After a launch by a Blue Streak the Agena hauled itself into its final orbit. Following its insertion in orbit the Agena started a series of manoeuvres, first climbing to its target level. From this point onward the slim rocket stage had been controlled from the ground. The time has come for the space tug to live its life and lock onto its target; before that, and just like a fighter chasing a bomber across the sky, it moved into an intercept manoeuvre, entering range of the LIDAR rendezvous system.
Far away, Skylab started emitting a homing signal across the emptiness of space. Long years before, the last men onboard had planted a beacon onto the old workshop. It was this homing system that the Agena antennas frantically sought. The two spacecraft were really playing hide and seek, and to this moment had not yet locked onto each other.
The Agena electronic brain did not panicked.

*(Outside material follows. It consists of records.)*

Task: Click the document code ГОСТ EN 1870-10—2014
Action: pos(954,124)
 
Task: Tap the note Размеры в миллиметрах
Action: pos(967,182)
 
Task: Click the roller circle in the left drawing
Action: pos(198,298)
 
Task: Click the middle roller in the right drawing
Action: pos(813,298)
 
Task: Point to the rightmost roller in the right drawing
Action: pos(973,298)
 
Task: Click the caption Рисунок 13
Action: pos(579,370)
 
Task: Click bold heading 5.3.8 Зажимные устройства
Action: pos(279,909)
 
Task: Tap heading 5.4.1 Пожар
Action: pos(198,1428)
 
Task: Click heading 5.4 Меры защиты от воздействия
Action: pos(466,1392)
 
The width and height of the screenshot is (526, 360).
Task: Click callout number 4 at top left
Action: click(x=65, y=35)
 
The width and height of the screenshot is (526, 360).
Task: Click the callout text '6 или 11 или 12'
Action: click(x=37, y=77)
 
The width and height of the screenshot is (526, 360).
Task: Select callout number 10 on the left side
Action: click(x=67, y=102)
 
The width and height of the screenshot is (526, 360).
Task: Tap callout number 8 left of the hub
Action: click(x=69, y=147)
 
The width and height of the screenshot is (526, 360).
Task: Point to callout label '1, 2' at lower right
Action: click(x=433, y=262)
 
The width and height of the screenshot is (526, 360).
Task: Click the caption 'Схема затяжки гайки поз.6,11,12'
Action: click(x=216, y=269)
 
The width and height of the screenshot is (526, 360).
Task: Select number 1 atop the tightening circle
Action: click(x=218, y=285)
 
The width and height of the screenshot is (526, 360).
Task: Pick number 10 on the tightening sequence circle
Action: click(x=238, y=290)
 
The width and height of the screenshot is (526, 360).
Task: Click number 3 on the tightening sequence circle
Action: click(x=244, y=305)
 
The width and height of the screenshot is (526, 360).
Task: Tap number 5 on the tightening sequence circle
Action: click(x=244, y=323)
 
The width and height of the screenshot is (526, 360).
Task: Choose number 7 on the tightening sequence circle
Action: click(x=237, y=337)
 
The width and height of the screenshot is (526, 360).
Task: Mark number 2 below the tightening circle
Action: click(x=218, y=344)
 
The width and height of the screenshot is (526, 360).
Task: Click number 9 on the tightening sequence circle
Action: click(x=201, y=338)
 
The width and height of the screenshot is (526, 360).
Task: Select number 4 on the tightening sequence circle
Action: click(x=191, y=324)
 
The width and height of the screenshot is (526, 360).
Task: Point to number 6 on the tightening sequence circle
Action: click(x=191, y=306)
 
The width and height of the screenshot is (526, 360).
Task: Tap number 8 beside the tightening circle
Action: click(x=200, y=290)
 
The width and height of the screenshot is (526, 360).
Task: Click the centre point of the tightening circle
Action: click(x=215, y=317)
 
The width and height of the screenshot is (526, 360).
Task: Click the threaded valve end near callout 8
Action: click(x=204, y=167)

An impulse was send to the thrusters, and the stage pointed its signal to a slightly different elevation, with success. The LIDAR found the target voice, and locked onto it like an infrared missile on a hot turbojet. The two machines then started talking to each other; it was really an electronic chat between space vehicles.
Now the LIDAR had to know where Skylab was exactly.
The guidance system proceeded by a series of steps. First, the Agena pivoted to an angle so that it faced the target, not its side or its ass. The hemispheric correction achieved, a large antenna sprouted, scanning the sky to locate the target with more precision - range and range-rate cascaded across space, to the brain microchips. In response the Agena rapidly slid close to its target, and literally flew around it, gathering more information in the process before going the final moves of this eerie space ballet - final approach and docking !
Only 200m away did the Agena stopped again; final decision belonged to the ground. And it was positive, so the Agena moved again toward its target at a snail pace, the two space vehicles still chatting in their electronic gobbledygook.
As it closed from Skylab the Agena extended its 50 feet long robotic arm. Four years earlier, in February 1974 the departing Skylab 4 crew had bolted a grapple fixture near the front docking port. The Agena was to catch the grapple with its arm, and then flex the arm inwards to dock itself with the old space station. The maneuver was complex but it was a complete success.
Now the seven ton, diminutive Agena would face the daunting task of bringing the much heavier workshop down into Earth atmosphere.
It was really David against Goliath.
The Agena fired its small control thrusters many times – not even its main Bell engine, which brute force might have broken the workshop. That brought the orbit down to a hundred of miles. The Agena renewed its fight against the dead Skylab again and again, lowering the orbit further. The Agena was helped by the atmosphere; both plotted to diminish the workshop speed below orbital velocity. The result would be an immediate return to Earth. Loss of speed was minimal, 50 meter per second, but Skylab was already doomed.
And the Agena, its mission accomplished, would burn with it. Their graveyard would be a wet place: NASA controllers had picked an area 2,000 miles south-east of Fiji, far from any shipping lanes. The Agena last burn ended at 3:45 a.m. EDT; the workshop and its executioner went into an end-over-end spin, a fiery and deadly waltz.
Skylab had one more trick up its sleeve, however -one that gave flight controllers some anxious moments on the last orbit. They expected the cluster to come apart before it passed over the Atlantic ocean., but radar operators in Madrid reported only a single image. Over Indian Ocean the workshop still had not broken up; a NORAD imaging radar clearly showed that even the fragile solar arrays were still intact. But the telemetry was faltering and stopped entirely as the craft passed south of Australia. It finally fell in the South Pacific, only 1500 km from the cost of Peru.